Activity list
(A) According to the Cape Town diary entry, how many years was Nelson Mandela a prisoner on Robben Island?
(B) Retype the Cape Town diary entry from "First day in" to "girl my sunglasses.".
(C) Continue the Cape Town diary entry from where it stops.

Source document
-------------------------

The Africa Diaries Entry #2: May 20, 2010

First day in Cape Town, South Africa!! I’m so happy to be here. It’s really cool. Today I went on a day tour of a township called Langa. It is a really poor area in the Cape Flats. It was an eye opening experience. A lot of people live in squalor and garbage and there are animals everywhere. The government does provide fresh water, so that is good. I saw a pre-school there and got to meet some children. They were so happy and they loved having visitors. Even though I’m generally not fond of children, the kids were so happy that they made me smile and they made me happy too. They liked to pose and to get their picture taken and then look at it on the camera screen afterward. I gave a tiny girl my sunglasses.






After visiting the township I went to an apartheid museum and it was quite sobering and interesting. Then I went to visit Robben Island, which was also very interesting. People were isolated on the island for having diseases like leprosy and prisoners were also kept there. Nelson Mandela was a prisoner on Robben Island for 18 years. I got to see Mandela’s prison cell. The tour of the island was led by ex-prisoners and it was a really interesting tour.




Mandella's prison cell

Mandela’s prison cell

Inside Mandella's Prison Cell

Inside Mandela’s Prison Cell


I met a girl named Alex who did the same overland tour as I am about to do, only starting in Nairobi and ending in Cape Town, she loved it, and told me it was amazing. I’m excited.

I’ve been trying to determine if water truly does circle the drain clockwise instead of counter-clockwise in the southern hemisphere. I can’t tell so far. The toilet water doesn’t really circle the drain so much as go straight down in my hotel room. Yesterday I took a bath and tried to watch the water go down, I still couldn’t tell. Again, it just seemed to go straight down. The water that comes out of the tap here is yellowish. It felt a little strange laying in a tub of yellow water, but the temperature was nice and I just ignored it. Before I let the water out I peed just to see if I could even tell there was urine in the water. I couldn’t tell. It was fun.

-------------------------

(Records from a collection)
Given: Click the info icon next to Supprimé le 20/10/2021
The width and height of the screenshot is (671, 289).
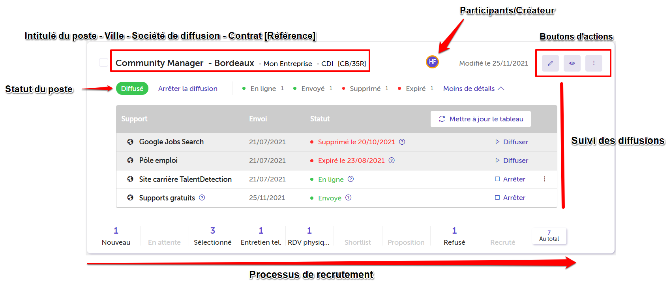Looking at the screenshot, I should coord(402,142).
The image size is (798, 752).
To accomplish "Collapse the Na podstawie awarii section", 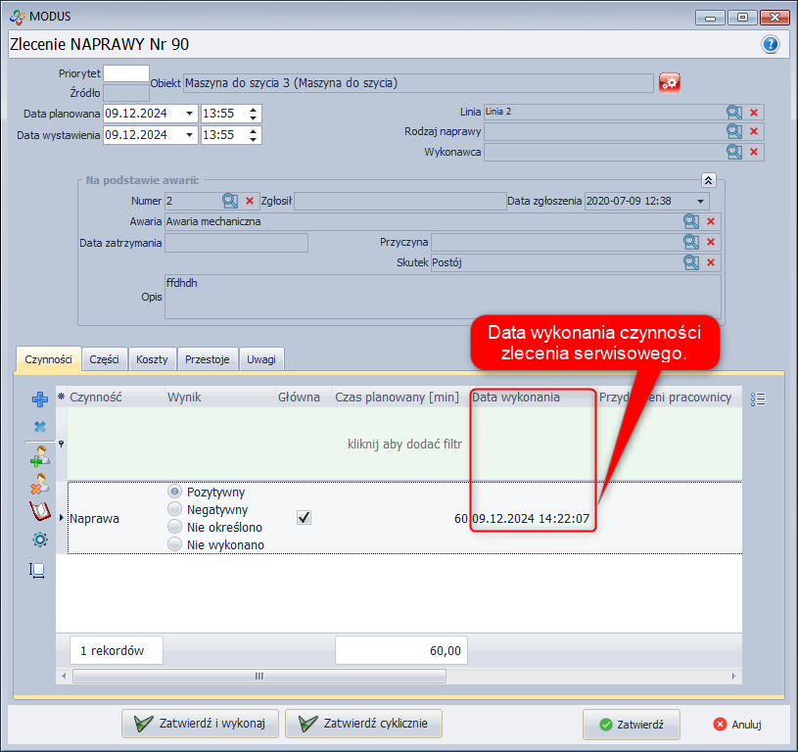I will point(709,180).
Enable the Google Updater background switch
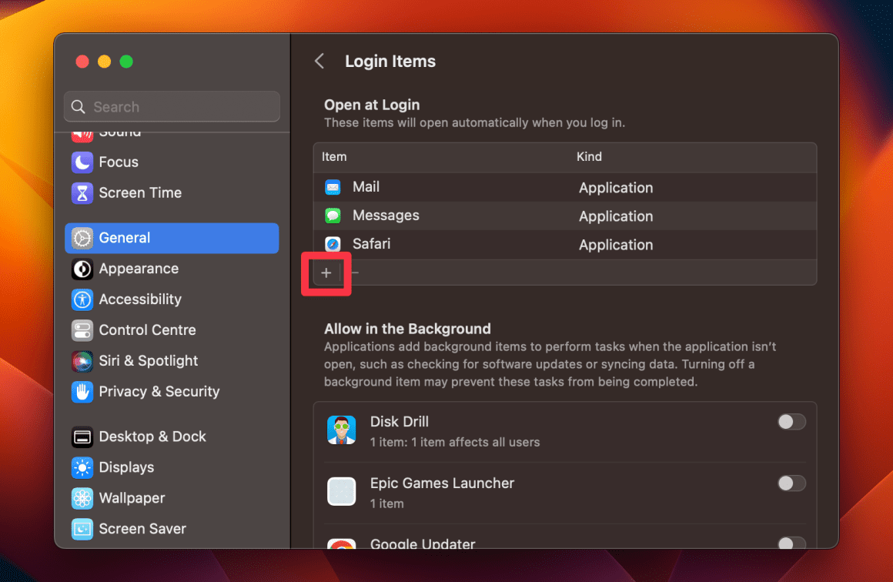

-------------------------

Results
(A) 18 years.

(B)
First day in Cape Town, South Africa!! I’m so happy to be here. It’s really cool. Today I went on a day tour of a township called Langa. It is a really poor area in the Cape Flats. It was an eye opening experience. A lot of people live in squalor and garbage and there are animals everywhere. The government does provide fresh water, so that is good. I saw a pre-school there and got to meet some children. They were so happy and they loved having visitors. Even though I’m generally not fond of children, the kids were so happy that they made me smile and they made me happy too. They liked to pose and to get their picture taken and then look at it on the camera screen afterward. I gave a tiny girl my sunglasses.

(C)
Tomorrow I will go on a hike and bike tour and I signed up for cage diving with sharks the day after that – yikes!!

The weather is really good and I like it here.


10 thoughts on “The Africa Diaries Entry #2: May 20, 2010

  1. One can find both counterclockwise and clockwise flowing drains in both hemispheres. It depends on the structure of the drain. The norther/southern hemisphere thing is a myth. Sorry to burst your bubble.

    As for kids, yeah… they love to have their picture taken. In Soweto, they were everywhere, demanding “shoot me!” (i.e. shoot them with the camera). So cute!

    Liked by 1 person

  2. so you did the whole overland tour from Cape Town to Nairobi? I want to read more about it!! I was in different African countries several times – all the time travelling independently. But now I am looking for some new ways to go to Africa and thinking about doing a tour, but the Cape Town-Nairobi tour seems to me to be a lot of driving and maybe a few highlight-sights, but in general not a lot of time for experiencing other things? what do you think?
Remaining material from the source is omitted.